My problem is sorting values in a file. keys and values are integers and need to maintain the keys of sorted values.
key value
1 24
3 4
4 12
5
You can probably do this (I'm assuming you are using Java here)
From maps emit like this -
context.write(24,1);
context.write(4,3);
context.write(12,4)
context.write(23,5)
So, all you values that needs to be sorted should be the key in your mapreduce job. Hadoop by default sorts by ascending order of key.
Hence, either you do this to sort in descending order,
job.setSortComparatorClass(LongWritable.DecreasingComparator.class);
Or, this,
You need to set a custom Descending Sort Comparator, which goes something like this in your job.

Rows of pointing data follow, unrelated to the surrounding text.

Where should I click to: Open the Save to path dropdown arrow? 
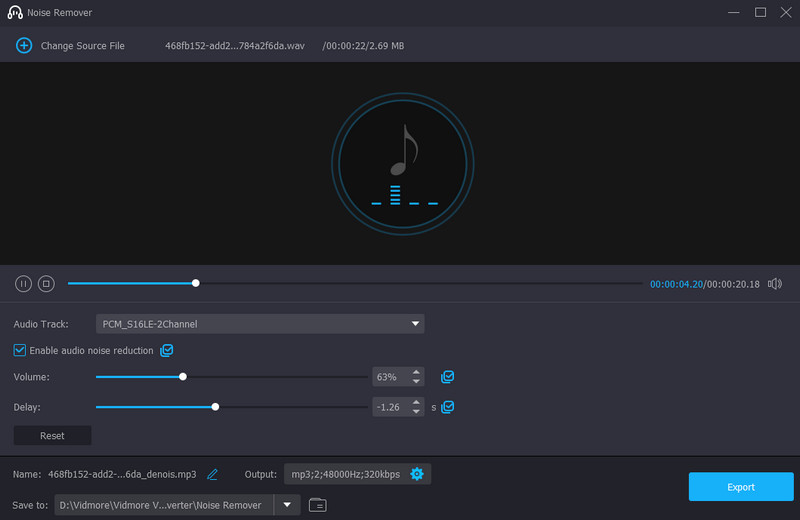pyautogui.click(x=287, y=505)
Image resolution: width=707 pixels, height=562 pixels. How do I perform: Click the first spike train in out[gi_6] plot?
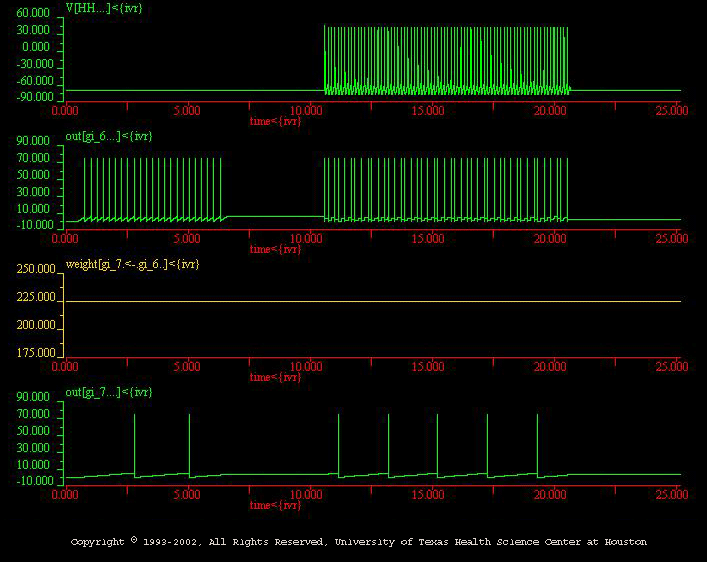(x=152, y=189)
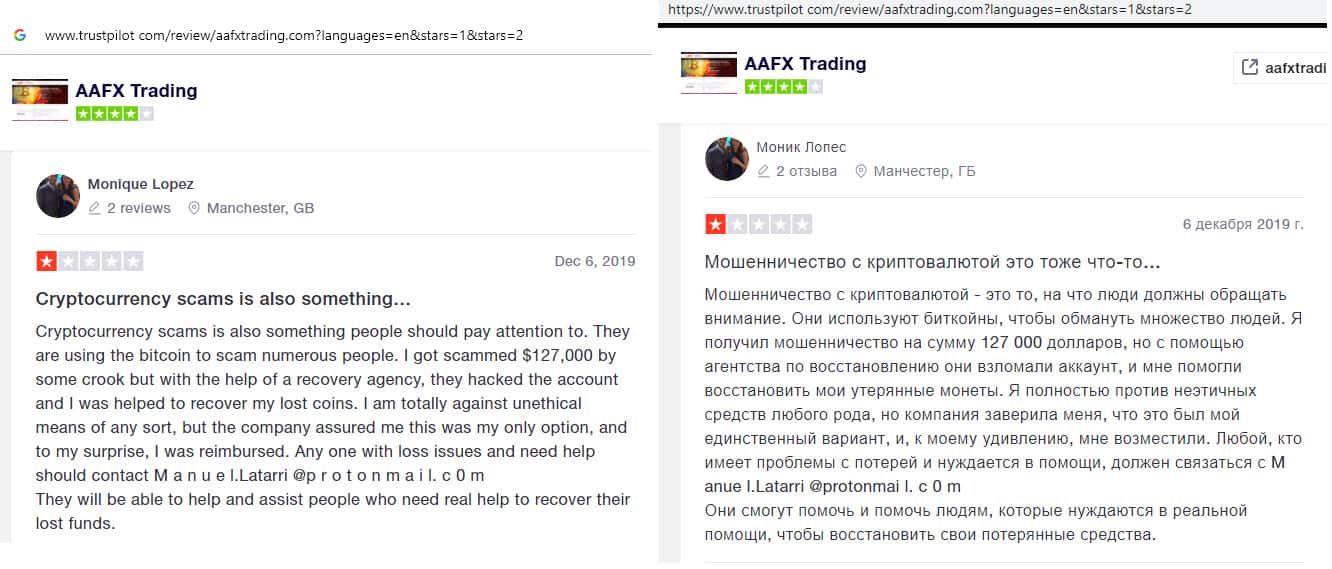The image size is (1332, 569).
Task: Click the green star rating under the left AAFX Trading title
Action: tap(115, 114)
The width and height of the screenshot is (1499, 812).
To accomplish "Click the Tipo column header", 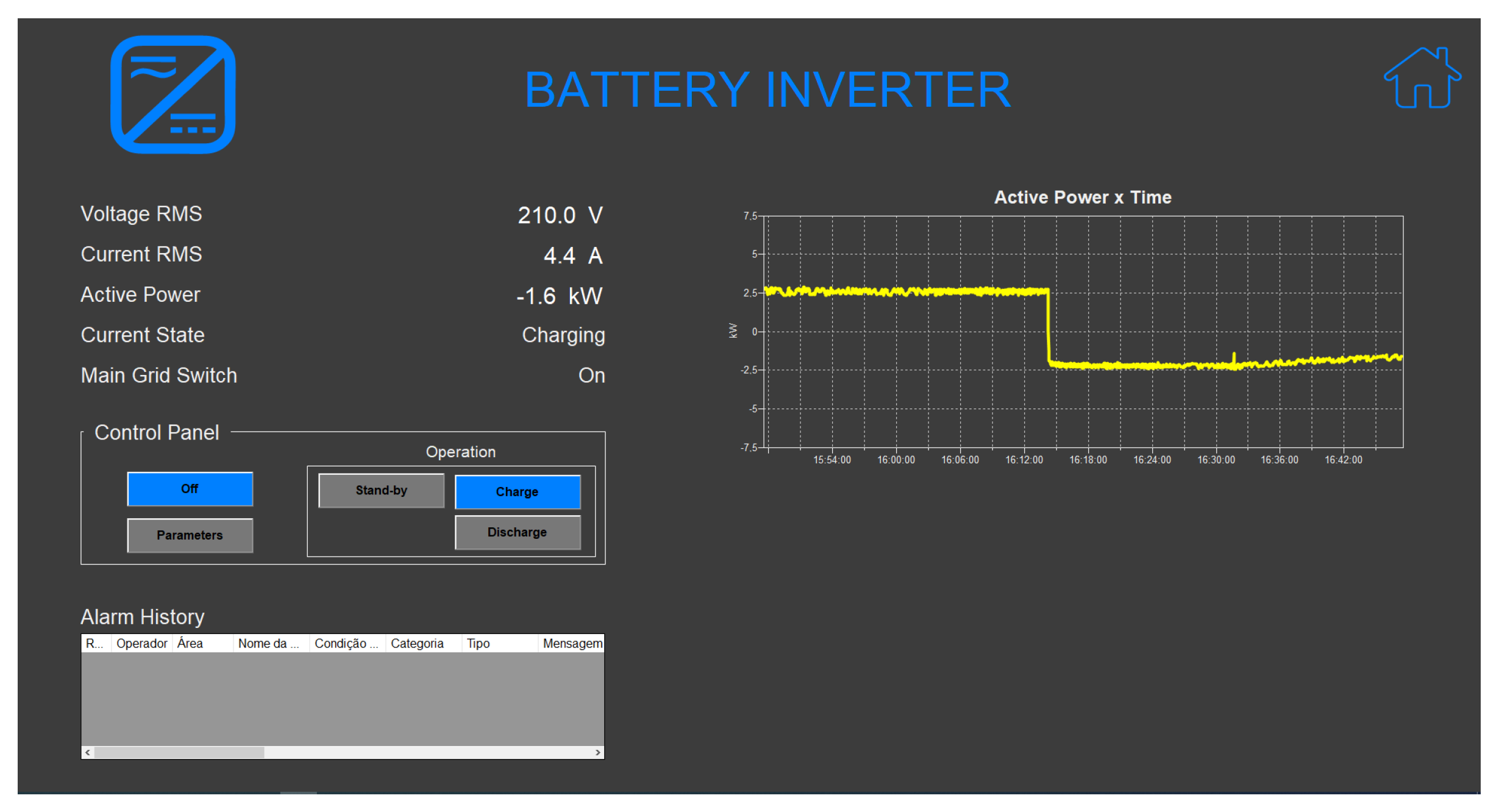I will pos(479,644).
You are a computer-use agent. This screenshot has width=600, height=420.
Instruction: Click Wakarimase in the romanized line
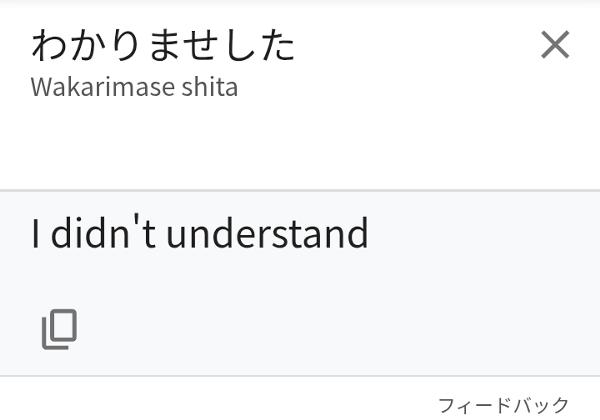click(103, 87)
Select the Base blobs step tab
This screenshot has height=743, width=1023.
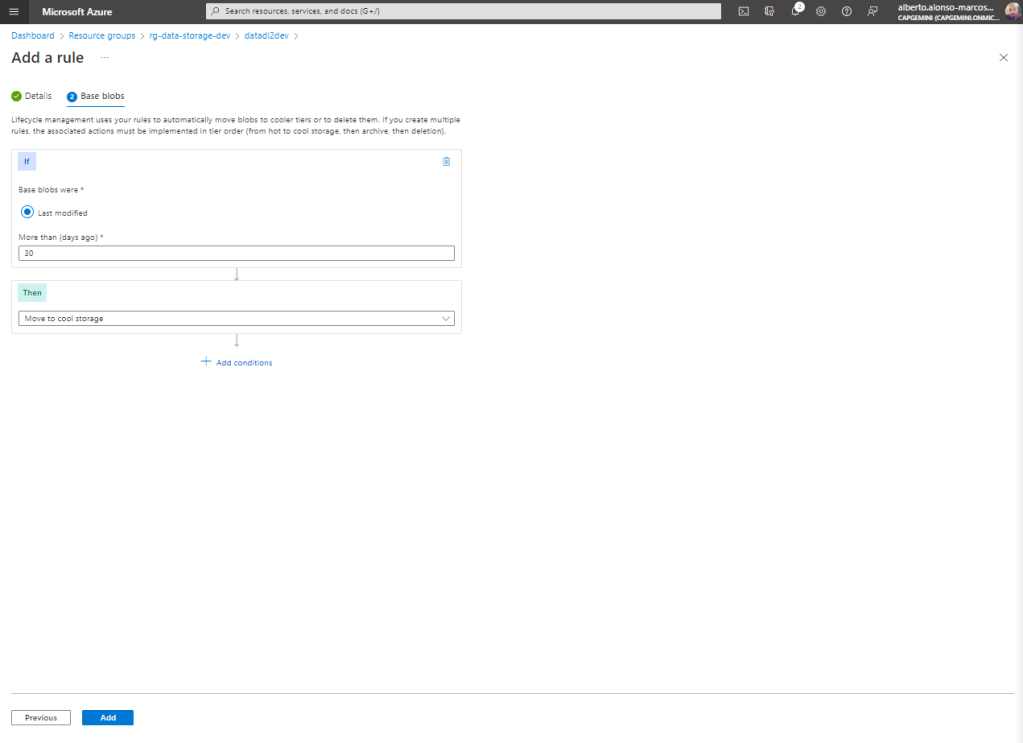96,96
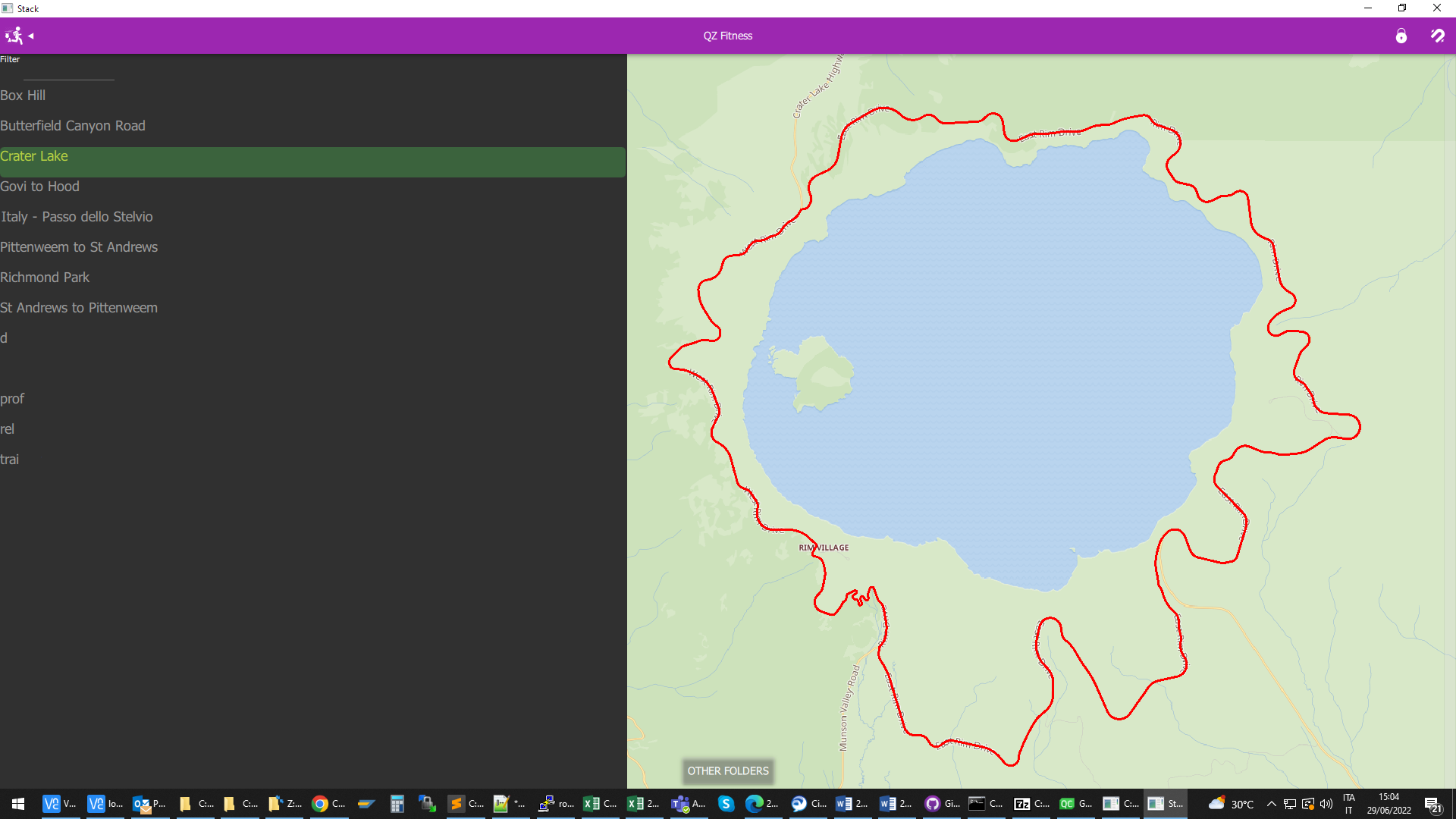Click the back arrow next to app logo
Screen dimensions: 1456x819
coord(31,36)
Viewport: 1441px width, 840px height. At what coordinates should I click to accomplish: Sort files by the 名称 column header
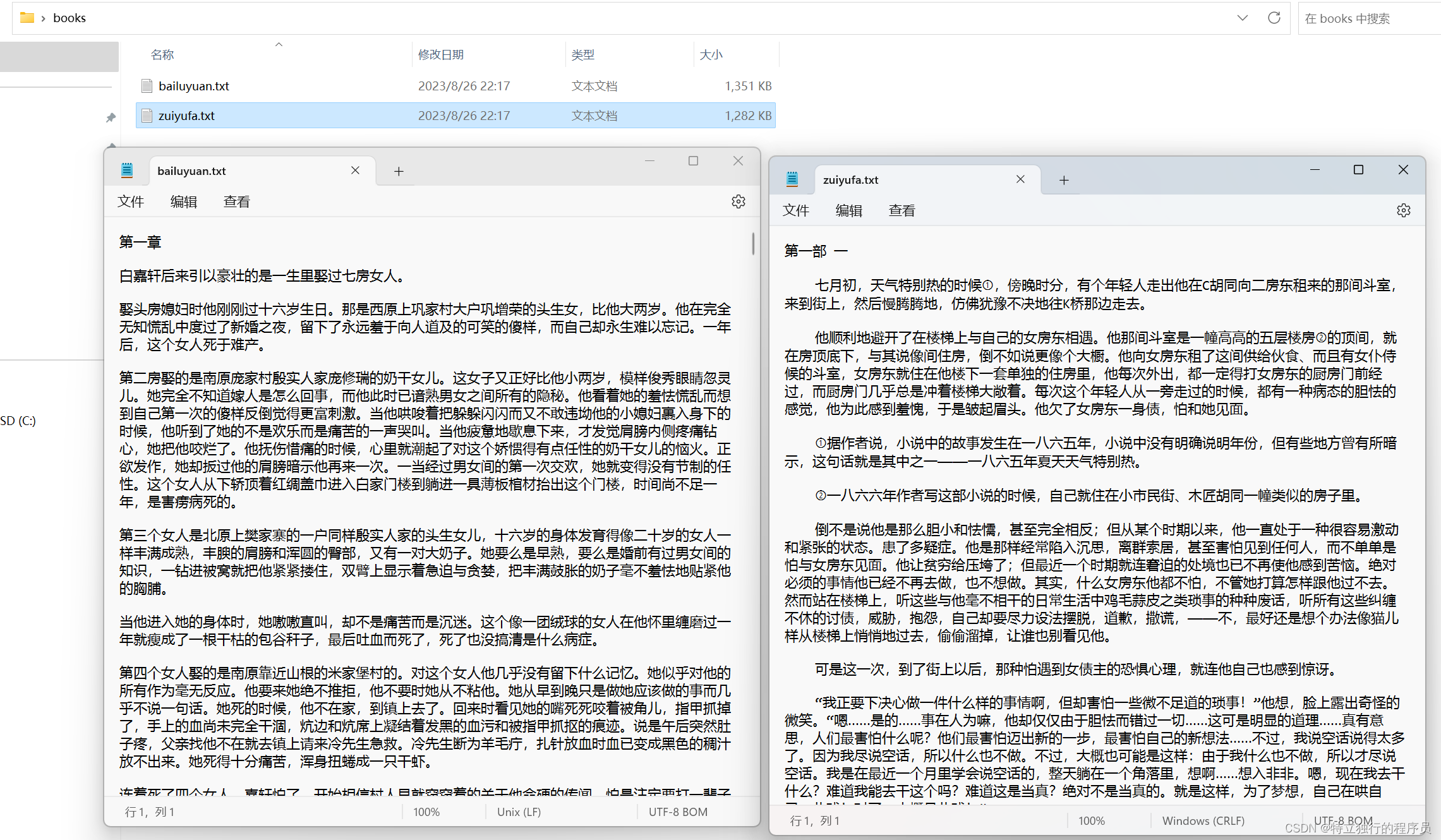point(162,55)
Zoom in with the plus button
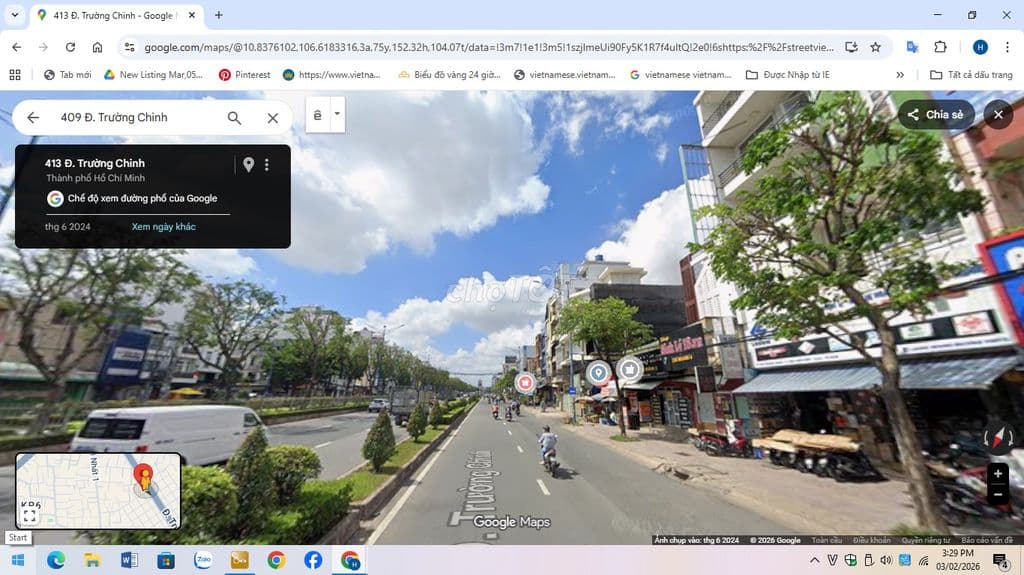The width and height of the screenshot is (1024, 575). [997, 474]
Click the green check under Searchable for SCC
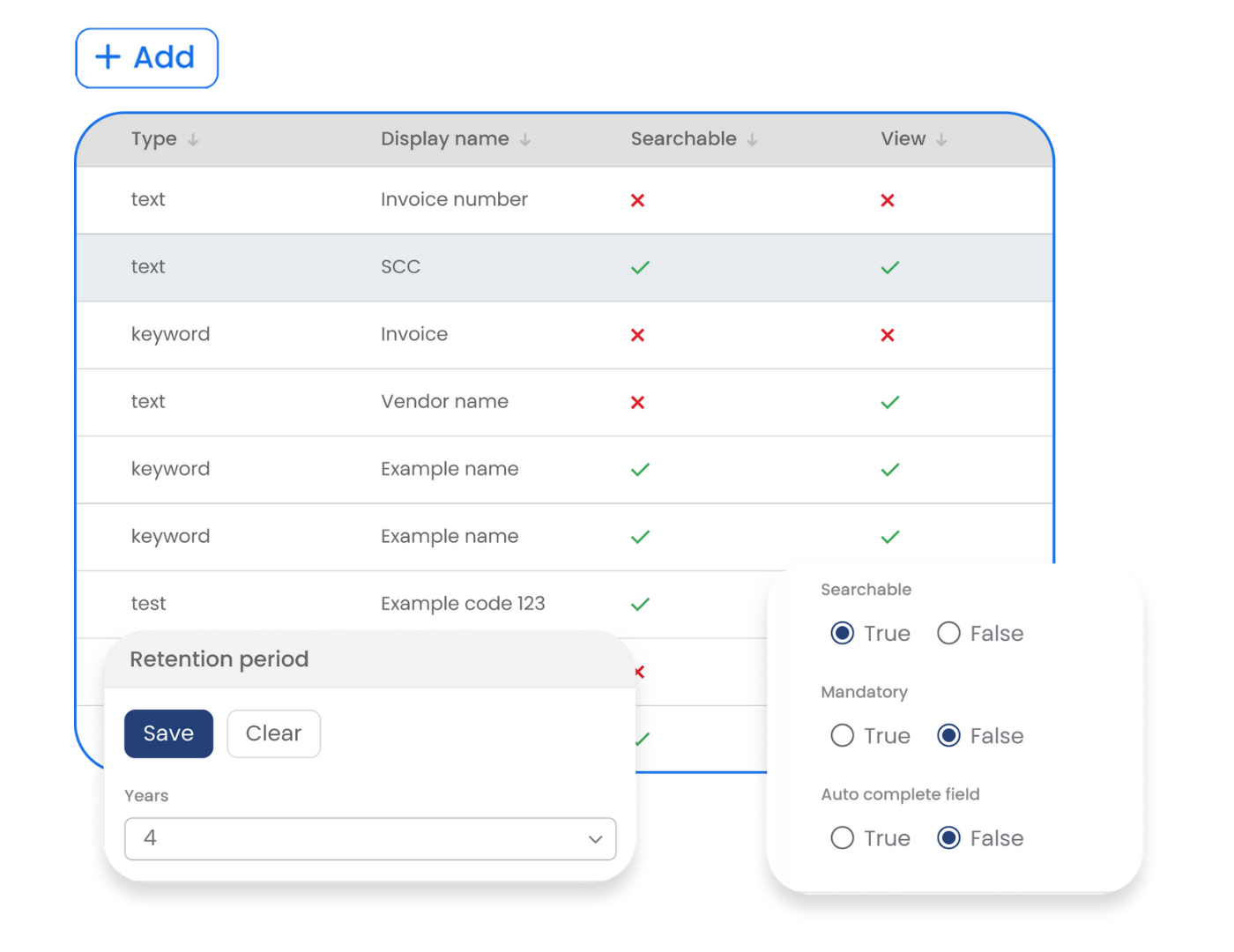Image resolution: width=1234 pixels, height=952 pixels. point(640,267)
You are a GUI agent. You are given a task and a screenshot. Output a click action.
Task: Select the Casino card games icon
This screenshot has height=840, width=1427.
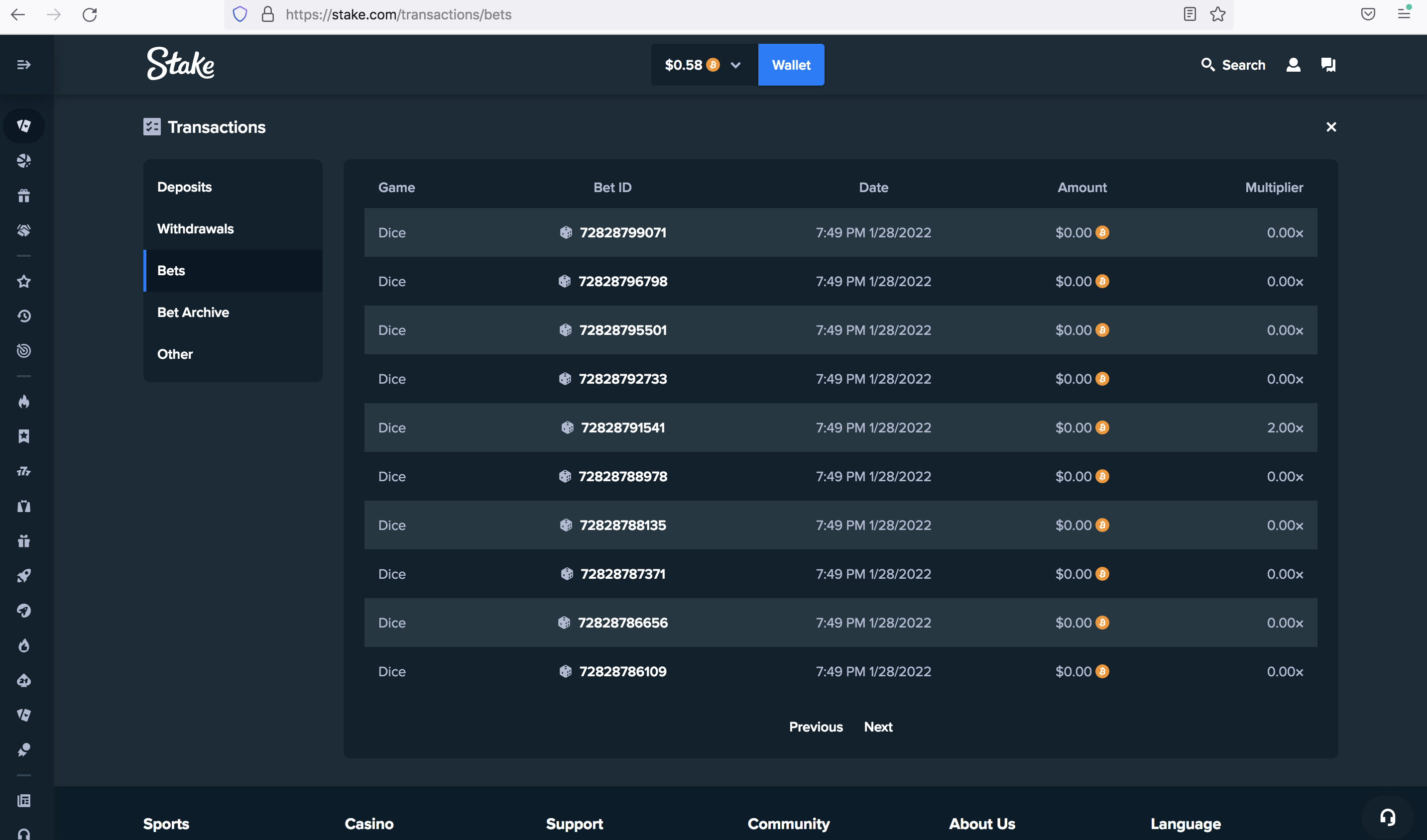click(24, 126)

public static class DescendingKeyComparator extends WritableComparator {
protected DescendingKeyComparator() {
super(Text.class, true);
}
@SuppressWarnings("rawtypes")
@Override
public int compare(WritableComparable w1, WritableComparable w2) {
LongWritable key1 = (LongWritable) w1;
LongWritable key2 = (LongWritable) w2;
return -1 * key1.compareTo(key2);
}
}
The suffle and sort phase in Hadoop will take care of sorting your keys in descending order 24,4,12,23
After comment:
If you require a Descending IntWritable Comparable, you can create one and use it like this -
job.setSortComparatorClass(DescendingIntComparable.class);
In case if you are using JobConf, use this to set
jobConfObject.setOutputKeyComparatorClass(DescendingIntComparable.class);
Put the following code below your main()
function -
public static void main(String[] args) {
int exitCode = ToolRunner.run(new YourDriver(), args);
System.exit(exitCode);
}
//this class is defined outside of main not inside
public static class DescendingIntWritableComparable extends IntWritable {
/** A decreasing Comparator optimized for IntWritable. */
public static class DecreasingComparator extends Comparator {
public int compare(WritableComparable a, WritableComparable b) {
return -super.compare(a, b);
}
public int compare(byte[] b1, int s1, int l1, byte[] b2, int s2, int l2) {
return -super.compare(b1, s1, l1, b2, s2, l2);
}
}
}